BCPは一度策定しただけでは終わりではありません。十分機能するかどうか、定期的な見直しが必要です。見直すことで、より効果が期待できるBCPへと完成度が高まっていきます。ここでは、BCPの見直しのタイミングとポイントをまとめました。
見直しのタイミングとして分かりやすのは、防災訓練後です。内容も関連が深いため、防災訓練とセットでBCPの見直しをすれば、忘れることなく定期的な見直しができるでしょう。防災訓練でBCPが機能しているかを確認し、修正点などを話し合ってください。
また、事業内容や環境に変化があったタイミングもBCP見直しが必要です。事業の内容や規模、環境は、災害時のリスクに大きく影響します。以前のBCPのままでは機能しないかもしれません。
たとえば、「新サービスを開始したとき」「取引先が変化したとき」「新たな感染症などのリスクが発生したとき」「事業に関連する国や業界のガイドラインが改訂されたとき」などは、見直しのタイミングです。
ただし、従業員の連絡先は、安否確認に関係する重要事項のため、上記で紹介した見直しのタイミングに関わらず、即時で更新されることが望ましいとされています。従業員の連絡先が変更になった場合には、すぐに変更できる手順を策定しておきましょう。
BCPの見直しは、ポイントを絞らずに見直すと何から手を付けたらいいか分からなくなりがちです。ポイントをおさえて取り組むことで、やるべきことがスッキリします。見直す際のポイントを紹介しますので参考にしてください。
防災訓練とセットでの見直しでも伝えたように、BCPは定期訓練でブラッシュアップしていくことが大切です。定期訓練時は、目的を決めて取り組むことも重要なポイントのひとつ。訓練を行うことが目的になってしまうと、訓練の意味が希薄になってしまいます。訓練の目的としては、BCPの定着と見直しを意識してください。
定期訓練でBCPの見直しをすると目標を定めた場合、見直しの担当者も決めておきましょう。担当者を決めていないと、課題が見つかっても放置されがち。リードして課題をまとめる担当者が必要です。
見つかった課題は連携し、運用・システム・ツールなどの項目に分類しましょう。課題の連携方法を定めておくことで、見直しの都度、情報が同じ場所に蓄積し、検討しやすくなります。
見つけた課題は、基本的にはすべて見直しが必要です。しかし、課題が複数ある場合は、優先順位をつけて、重要なものからひとつひとつ見直していきましょう。
優先順位を決めるときは、事業の周りにあるリスクを洗い出し、分析・評価してください。その影響度によって、課題の重要度を決めます。事業の継続に影響を及ぼす変更や変化は優先順位が高いです。その中でも特に、どのような事象でも共通して発生することが想定される事態から見直していきましょう。

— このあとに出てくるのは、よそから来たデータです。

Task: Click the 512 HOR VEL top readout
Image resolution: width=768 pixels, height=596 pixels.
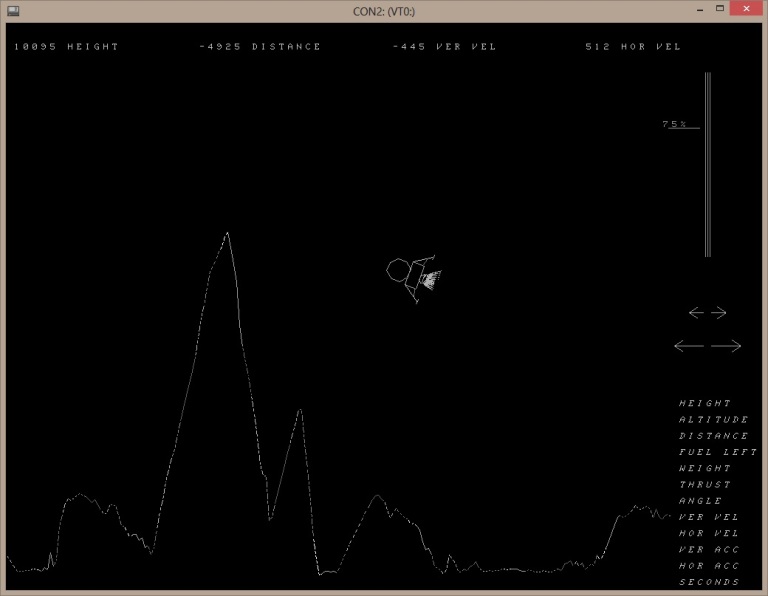Action: pyautogui.click(x=633, y=47)
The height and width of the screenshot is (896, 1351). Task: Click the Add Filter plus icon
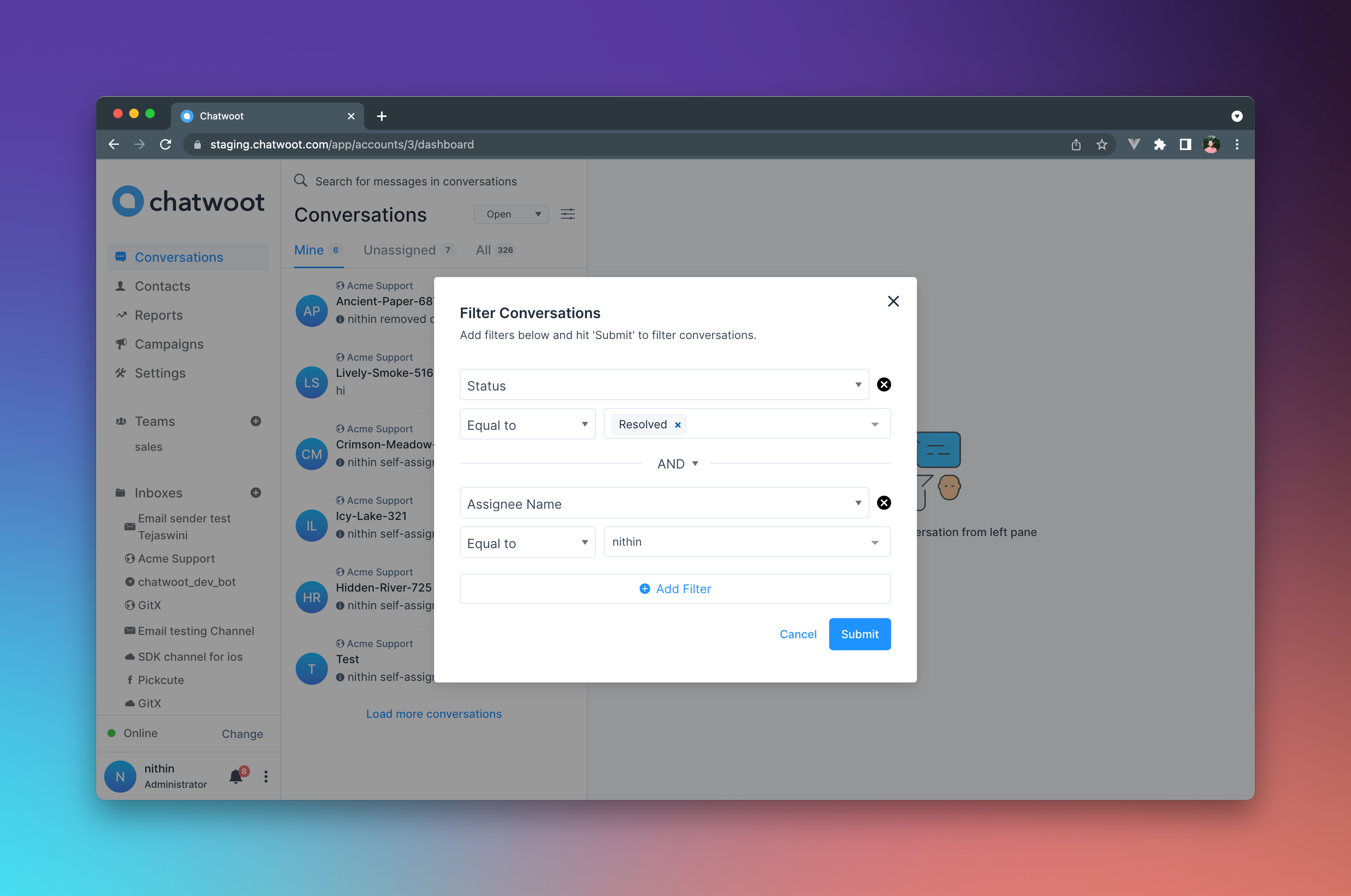pos(645,588)
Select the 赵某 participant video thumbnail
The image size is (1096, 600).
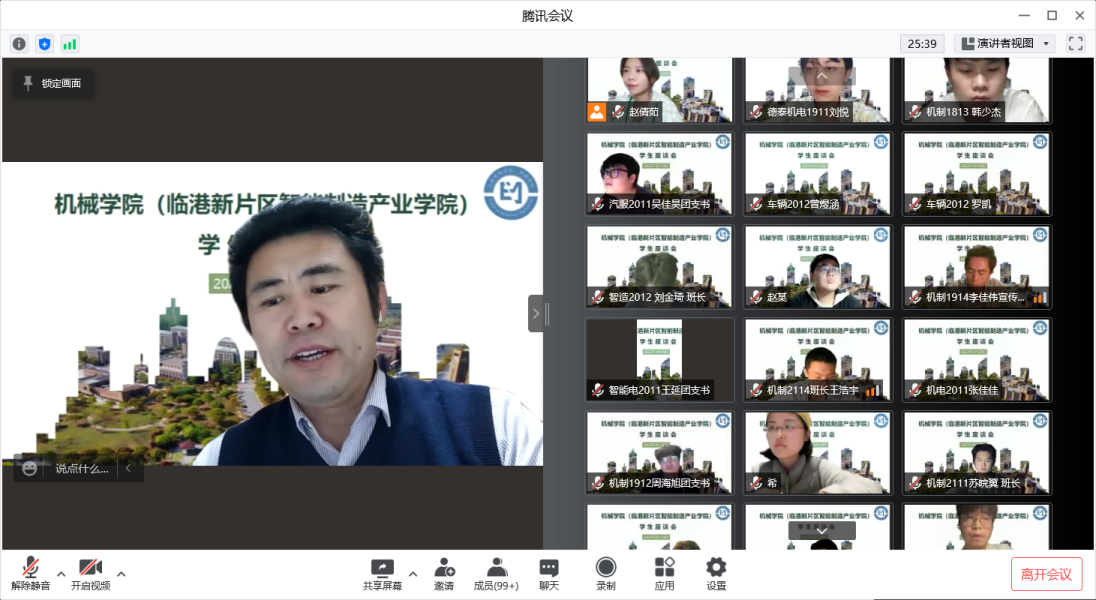click(817, 266)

課題に優先順位をつけたら、順番に対策を講じていきます。対策を策定する担当者、期限などを決めて、対策実行計画を作成してください。具体的な計画を立てておかないと、後回しになってしまい、いざというとき役に立ってくれません。
費用がかかる対策が必要な場合は、概算コストも作成してください。
対策を策定できたら、次回の定期訓練時に内容をチェックします。こうして検証を繰り返すことで、BCPがブラッシュアップされ、より実効性が高いものになっていくのです。
訓練と見直しを繰り返すにつれ、BCP関連のマニュアルは、手順を記載する書類が増えていきやすいです。マニュアルのボリュームが多いと、いざBCPを発動する際、手順の確認に手間取り、やるべきことにスピードが追いつかない事態になりかねません。それではBCPが役に立たないのと同じことです。BCP関連のマニュアルは、何をするのかという流れが理解しやすいよう、シンプルにまとめてください。チェックリストやフローチャートを使うと使いやすくなります。
BCPの見直しをする中で、現場で判断しづらい要素が、事業環境の将来変化です。将来の展望を決められる経営層がチェックすべき部分となります。事業環境の変化に関わる項目は、現在のBCPと将来のBCPについて、経営層と話し合って見直しましょう。
このように経営層と定期的に話し合いながらBCPを見直すことは、BCPの精度を高めることはもちろん、BCPの実現でネックとなりやすい現場の協力や部署間調整などがスムーズになるというメリットもあります。